Extracted records:
━━━━━━━━

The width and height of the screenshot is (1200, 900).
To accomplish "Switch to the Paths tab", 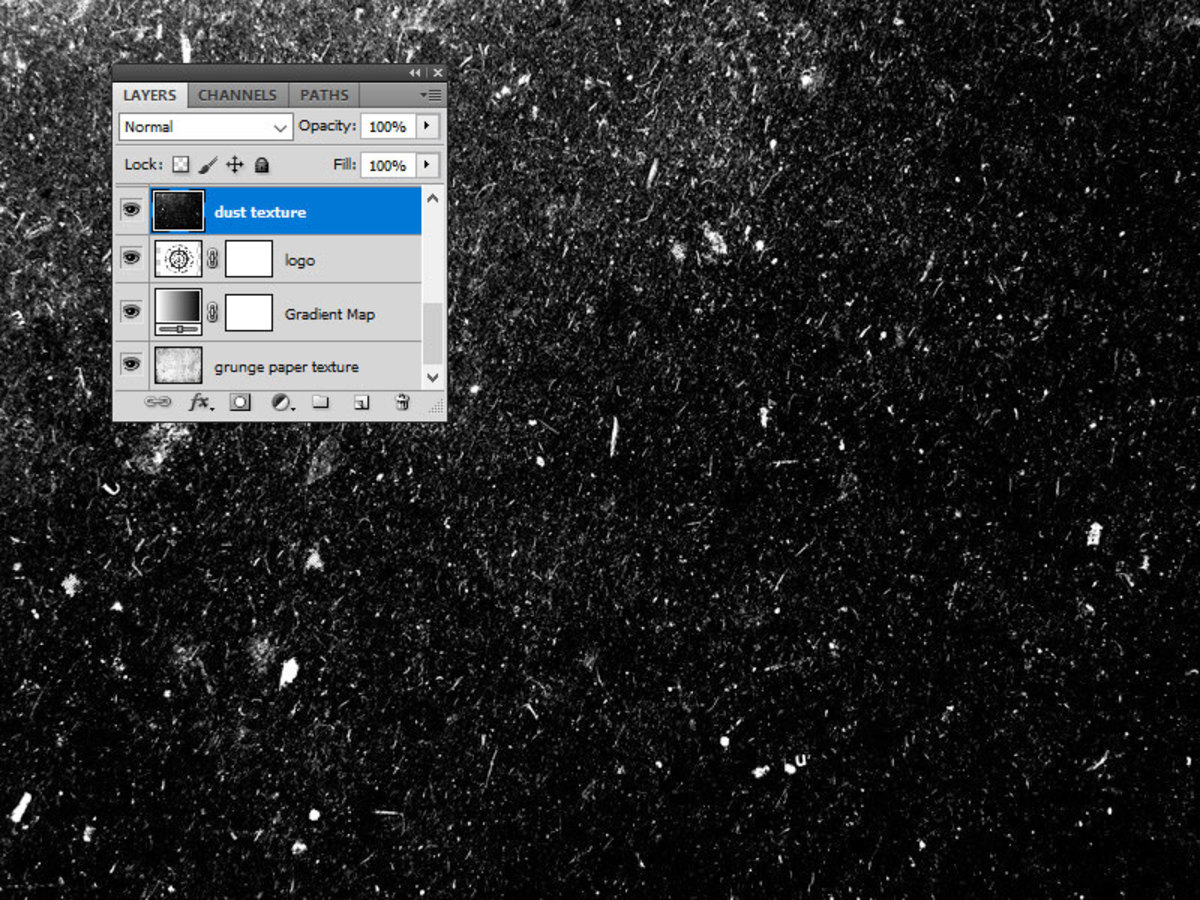I will (x=323, y=94).
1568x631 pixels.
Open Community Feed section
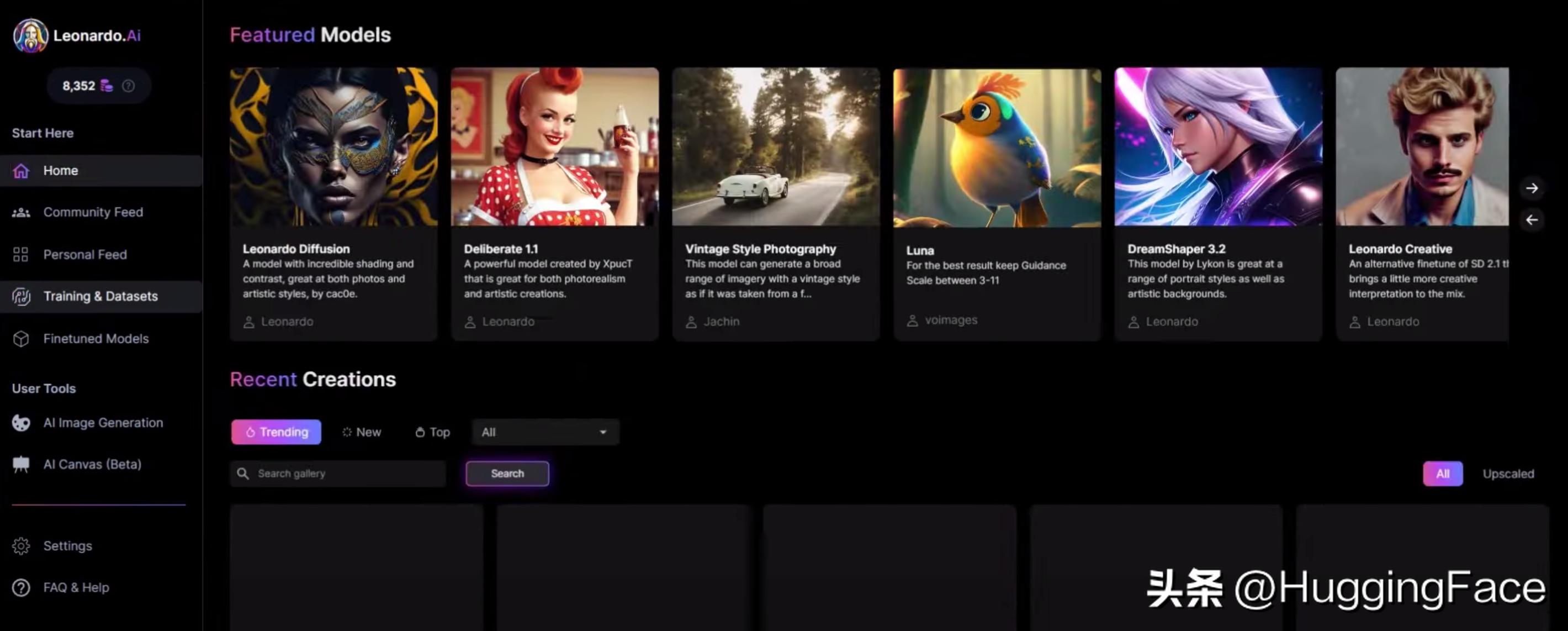93,212
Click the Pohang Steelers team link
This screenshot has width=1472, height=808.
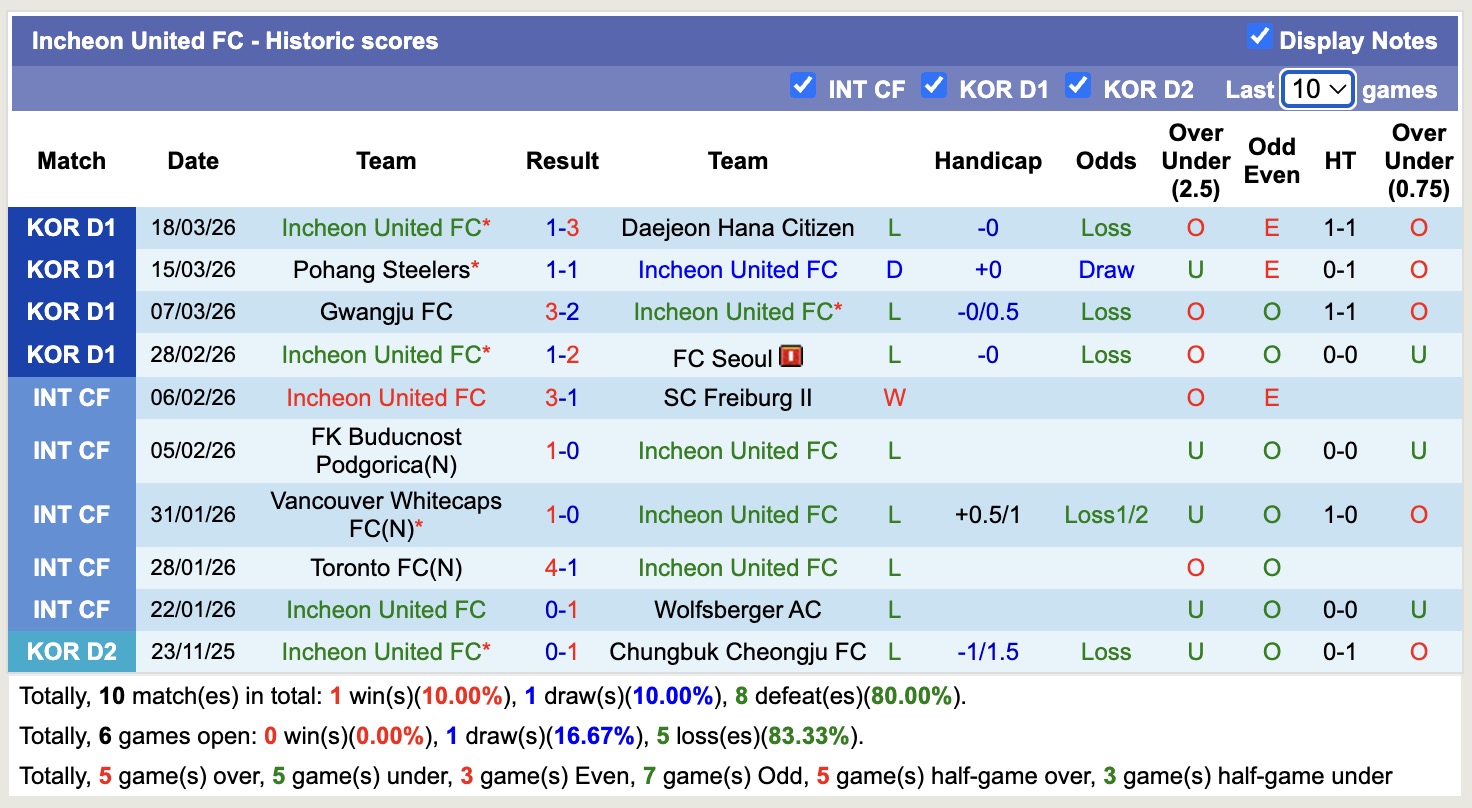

━━━━━━━━

- _WHAT YOU WILL DO_
Which lines of the data above contain the string "height"? Copy each of them.

- _RESULT OF THE EXERCISE_
The width and height of the screenshot is (1200, 900).
This screenshot has width=1472, height=808.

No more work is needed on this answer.